The request: Rewrite the records from the beginning through the line with "Action: click(284, 279)", substituting "icon" for "emoji logo" and keeping everything else the same. Omit the pictures from your output.

──────── Data to process

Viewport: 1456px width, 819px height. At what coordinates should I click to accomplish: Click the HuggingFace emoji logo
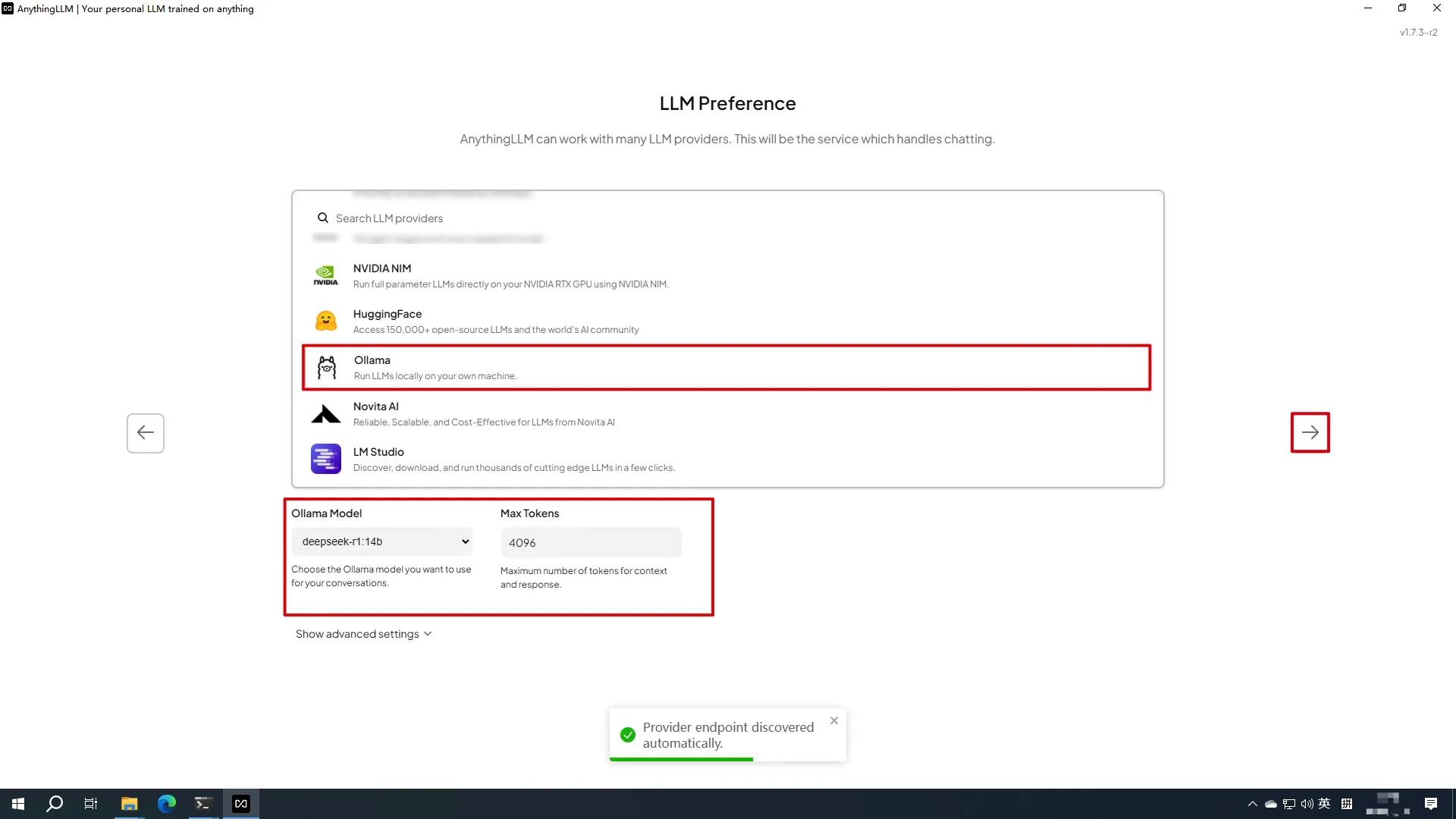325,321
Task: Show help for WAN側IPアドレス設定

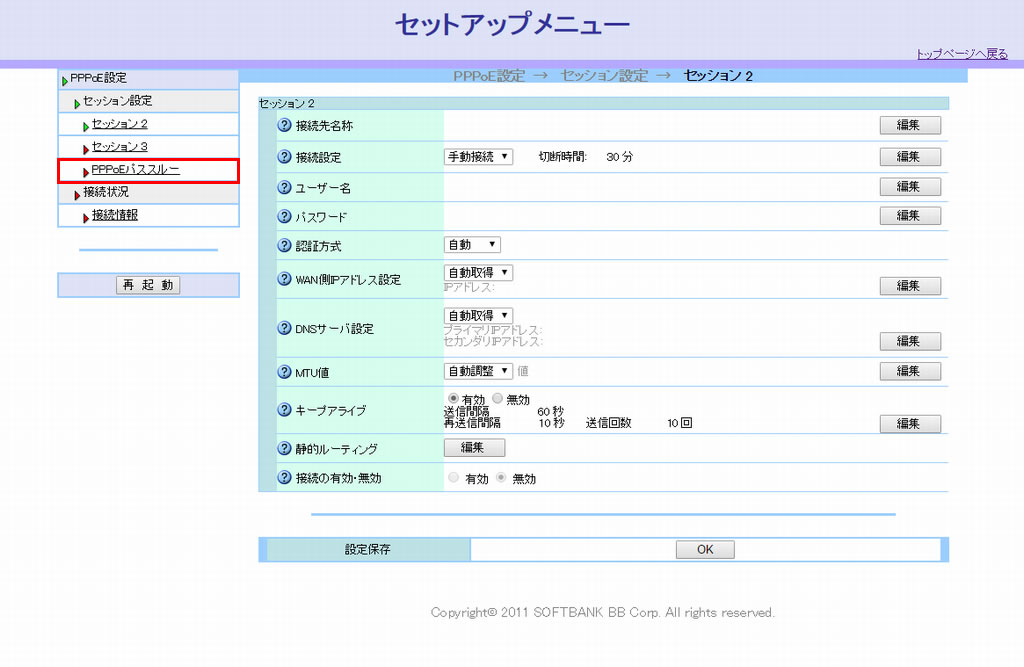Action: click(284, 279)
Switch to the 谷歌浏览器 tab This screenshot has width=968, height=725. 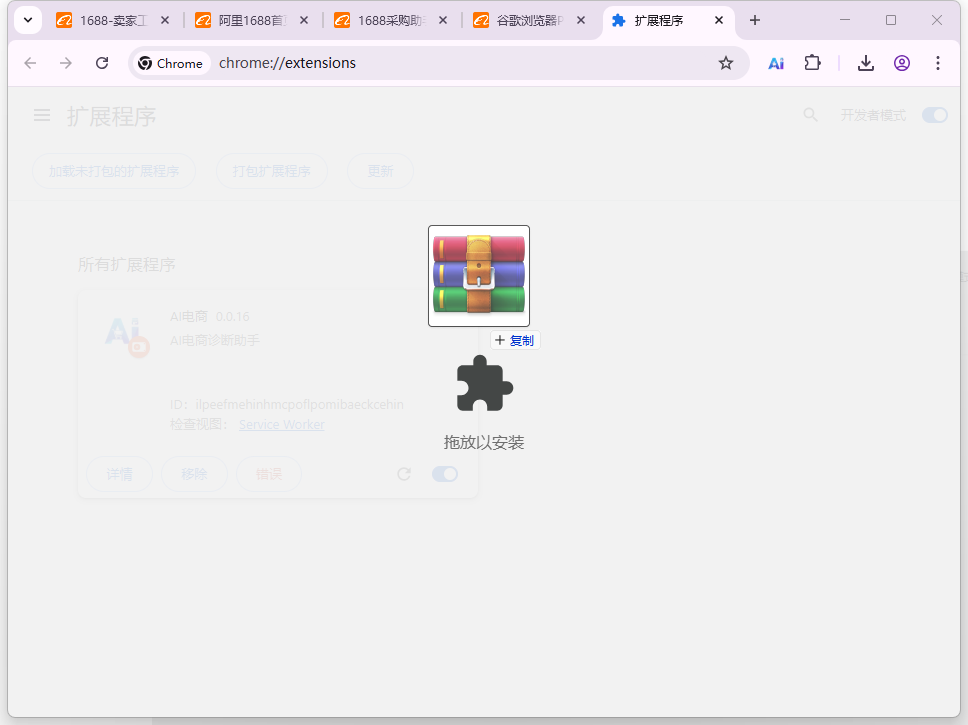click(x=531, y=18)
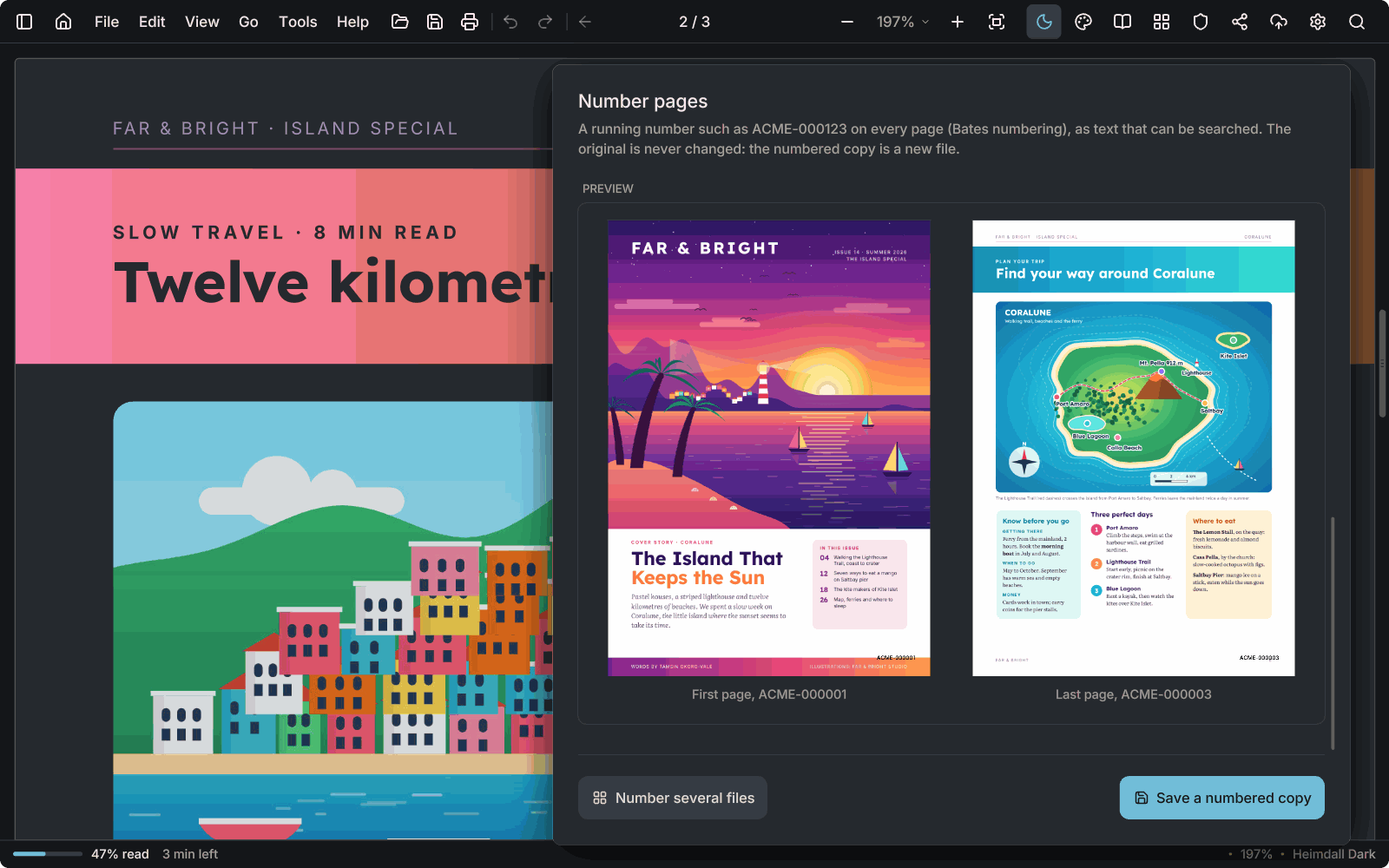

────────────────

Exercise result:
Viewport: 1456px width, 819px height. At what coordinates should I click to accomplish: Click the HuggingFace icon
325,321
Task: Show help for WAN側IPアドレス設定

Action: click(284, 279)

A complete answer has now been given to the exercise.